MATERIAL PROVIDED:
++++++++
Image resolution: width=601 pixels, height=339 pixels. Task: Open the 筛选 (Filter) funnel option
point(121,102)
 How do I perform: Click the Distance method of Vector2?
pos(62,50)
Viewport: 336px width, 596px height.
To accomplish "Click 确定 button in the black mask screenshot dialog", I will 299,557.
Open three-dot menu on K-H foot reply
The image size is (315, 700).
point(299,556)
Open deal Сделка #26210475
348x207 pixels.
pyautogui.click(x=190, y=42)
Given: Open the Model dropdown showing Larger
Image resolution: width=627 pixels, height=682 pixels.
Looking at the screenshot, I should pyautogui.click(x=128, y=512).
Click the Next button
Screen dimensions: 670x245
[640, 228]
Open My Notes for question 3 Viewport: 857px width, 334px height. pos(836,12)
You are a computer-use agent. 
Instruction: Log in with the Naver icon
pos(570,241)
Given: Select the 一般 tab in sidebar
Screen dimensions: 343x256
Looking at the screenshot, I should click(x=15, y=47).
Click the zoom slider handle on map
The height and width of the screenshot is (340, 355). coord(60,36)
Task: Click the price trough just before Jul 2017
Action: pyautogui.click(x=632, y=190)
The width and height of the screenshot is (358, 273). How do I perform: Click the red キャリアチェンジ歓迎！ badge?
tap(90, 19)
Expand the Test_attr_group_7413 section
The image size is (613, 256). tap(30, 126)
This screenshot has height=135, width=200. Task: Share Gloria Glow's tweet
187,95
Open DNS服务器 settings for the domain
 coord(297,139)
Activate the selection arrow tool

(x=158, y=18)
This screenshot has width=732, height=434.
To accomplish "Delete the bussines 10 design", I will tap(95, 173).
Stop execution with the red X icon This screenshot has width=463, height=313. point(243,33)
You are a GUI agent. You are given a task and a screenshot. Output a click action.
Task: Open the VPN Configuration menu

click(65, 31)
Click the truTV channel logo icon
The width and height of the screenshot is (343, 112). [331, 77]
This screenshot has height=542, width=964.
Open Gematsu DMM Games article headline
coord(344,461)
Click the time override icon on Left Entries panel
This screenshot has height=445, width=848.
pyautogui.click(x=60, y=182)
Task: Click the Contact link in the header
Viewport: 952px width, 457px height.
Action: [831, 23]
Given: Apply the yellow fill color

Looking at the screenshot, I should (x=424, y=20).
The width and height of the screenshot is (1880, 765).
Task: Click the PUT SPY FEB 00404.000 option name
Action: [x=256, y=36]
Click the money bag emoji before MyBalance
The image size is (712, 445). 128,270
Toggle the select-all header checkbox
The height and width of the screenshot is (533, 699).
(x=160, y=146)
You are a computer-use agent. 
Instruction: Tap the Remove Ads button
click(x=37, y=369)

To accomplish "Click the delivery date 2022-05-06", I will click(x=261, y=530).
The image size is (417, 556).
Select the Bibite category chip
++++++++
WHAT YOU NEED TO DO:
Write every entry out again exactly.

TASK OUTPUT:
Image resolution: width=601 pixels, height=339 pixels. Task: Open the 筛选 (Filter) funnel option
point(121,102)
 How do I perform: Click the Distance method of Vector2?
pos(62,50)
Viewport: 336px width, 596px height.
To accomplish "Click 确定 button in the black mask screenshot dialog", I will 299,557.
Open three-dot menu on K-H foot reply
The image size is (315, 700).
point(299,556)
Open deal Сделка #26210475
348x207 pixels.
pyautogui.click(x=190, y=42)
Given: Open the Model dropdown showing Larger
Image resolution: width=627 pixels, height=682 pixels.
Looking at the screenshot, I should pyautogui.click(x=128, y=512).
Click the Next button
Screen dimensions: 670x245
[640, 228]
Open My Notes for question 3 Viewport: 857px width, 334px height. pos(836,12)
You are a computer-use agent. 
Instruction: Log in with the Naver icon
pos(570,241)
Given: Select the 一般 tab in sidebar
Screen dimensions: 343x256
Looking at the screenshot, I should click(x=15, y=47).
Click the zoom slider handle on map
The height and width of the screenshot is (340, 355). coord(60,36)
Task: Click the price trough just before Jul 2017
Action: pyautogui.click(x=632, y=190)
The width and height of the screenshot is (358, 273). How do I perform: Click the red キャリアチェンジ歓迎！ badge?
tap(90, 19)
Expand the Test_attr_group_7413 section
The image size is (613, 256). tap(30, 126)
This screenshot has height=135, width=200. Task: Share Gloria Glow's tweet
187,95
Open DNS服务器 settings for the domain
 coord(297,139)
Activate the selection arrow tool

(x=158, y=18)
This screenshot has width=732, height=434.
To accomplish "Delete the bussines 10 design", I will tap(95, 173).
Stop execution with the red X icon This screenshot has width=463, height=313. point(243,33)
You are a GUI agent. You are given a task and a screenshot. Output a click action.
Task: Open the VPN Configuration menu

click(65, 31)
Click the truTV channel logo icon
The width and height of the screenshot is (343, 112). [331, 77]
This screenshot has height=542, width=964.
Open Gematsu DMM Games article headline
coord(344,461)
Click the time override icon on Left Entries panel
This screenshot has height=445, width=848.
pyautogui.click(x=60, y=182)
Task: Click the Contact link in the header
Viewport: 952px width, 457px height.
Action: [831, 23]
Given: Apply the yellow fill color

Looking at the screenshot, I should (x=424, y=20).
The width and height of the screenshot is (1880, 765).
Task: Click the PUT SPY FEB 00404.000 option name
Action: [x=256, y=36]
Click the money bag emoji before MyBalance
The image size is (712, 445). 128,270
Toggle the select-all header checkbox
The height and width of the screenshot is (533, 699).
(x=160, y=146)
You are a computer-use agent. 
Instruction: Tap the Remove Ads button
click(x=37, y=369)

To accomplish "Click the delivery date 2022-05-06", I will click(x=261, y=530).
The image size is (417, 556).
Select the Bibite category chip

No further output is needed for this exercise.